Overall, and as always, the wines will succeed or fail on their merits and their pricing. But the key will be to get them in front of consumers in the first place. Alsace succeeds because certain key figures visit to push their wines, year after year. I'd expect to see Washington put on a lower-end push at next year's Boston Wine Expo, and then bring the better stuff to a dinner at the Boston Wine Festival. Perhaps Nantucket. I'd expect to see them in the market, collectively or individually, showing the wines to trade and press at other times of the year (the frenzy around the previous two events, when everyone is in the market and wants the same fifty tasters' attention, is hard to cut through).

As for that cabernet franc, I'll report back as soon as possible, over on oenoLog.

18 September 2007

Big changes

For instance, me actually posting something to this long-dormant blog. Now that's a change.

The old method of posting tasting notes in four places (two versions on the parent site, one here, and another on one of the zillions of wine fora out there) is, ultimately, unsustainable. Or it's too much work. Or I'm just lazy. (This isn't a poll, by the way.) In any case, why post notes hither and yon, carefully constructing categorized archives that grow decreasingly useful as they're populated, when Blogger has the lovely meta-tagging feature you'll find at the bottom right?

I appear to have mastered the rhetorical question.

Anyway, the big change is this: there's now a little brother to this blog. oenoLogic has given birth. Or cloned. Or asexually budded. (I'm a little unclear on the whole blog procreation thing.) It's called oenoLog...and you're not wrong in thinking that that's a spectacularly un-clever name. What it is, however, is utilitarian, and that's a pretty good description of the new blog.
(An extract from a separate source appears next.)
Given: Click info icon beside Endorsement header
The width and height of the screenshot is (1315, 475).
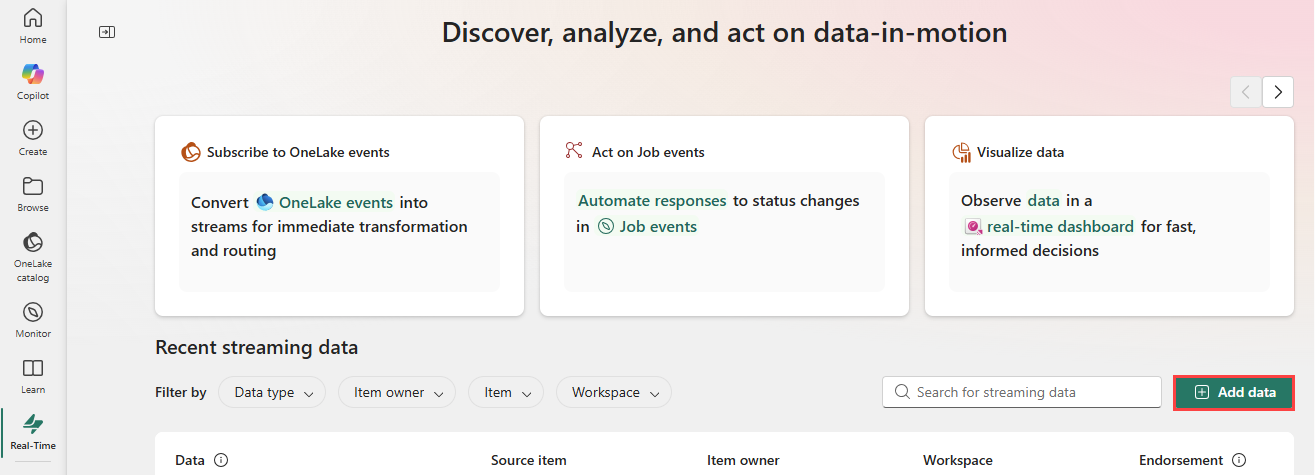Looking at the screenshot, I should [x=1239, y=460].
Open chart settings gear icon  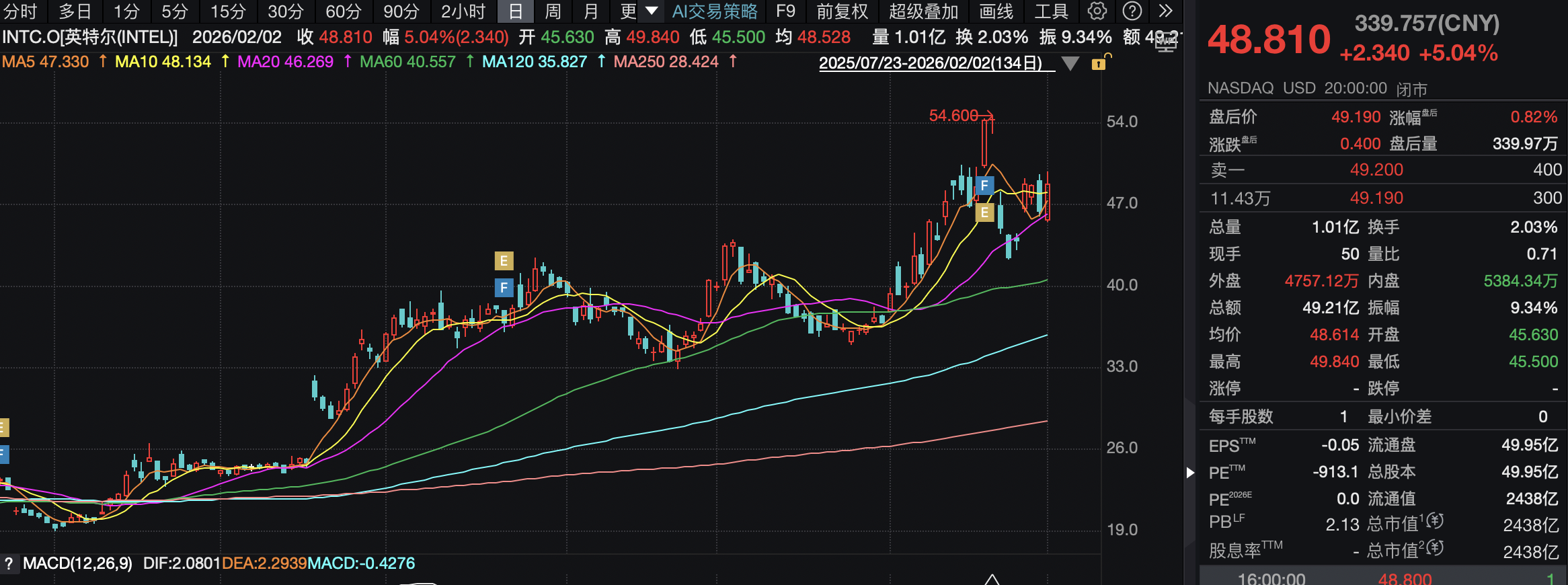1097,11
See, it's going to be tasting notes. Nothing but tasting notes. So if that's your thing, that's your place. If you find endless, non-contextual tasting notes about as exciting as cement, however, best to go elsewhere. I'm not going to judge. Well, maybe in private...

So, regular tasting notes are going to disappear from this blog, and also from the parent site. (Or, more accurately: they're going to stop accumulating additional content. Though if anyone can tell me how to move old notes from one blog to another without retyping or copy/pasting everything, I'd be eternally grateful.)

So what's going to appear in their place? Well, on the non-bloggy site, the long-form travelogues and articles (for print and otherwise) will remain, as will dining commentary and a guide to regional coverage there and elsewhere. Pretty much everything else will go into stasis; it'll still be there, free for the Googling, but the links to it will slowly disappear.

And how about here? Well -- and I know this is a radical plan -- I'm going to turn it into an actual blog. You know, with commentary and links and unnecessarily personal musings. OK, not so much of the latter. Mostly short-form stuff, though my oft-cursed loquacity will occasionally triumph. (For example, consider how long this simple announcement has taken to get to the point.) And there will be teases to the travelogues and longer-form stuff on the grandaddy site (notice how it keeps changing identity? oenoLogic has its own definition of "family values"), too.

What it all means: tasting notes may still appear here, but only if they're contained within a different framework than a stand-alone note. Otherwise, whether it's a shopping list or the latest outrageous campaign of hate against some downtrodden supermarket wine, oenoLog is the place to be.

Got all that? Good. Now, could someone please explain it to me? I'm hopelessly confused.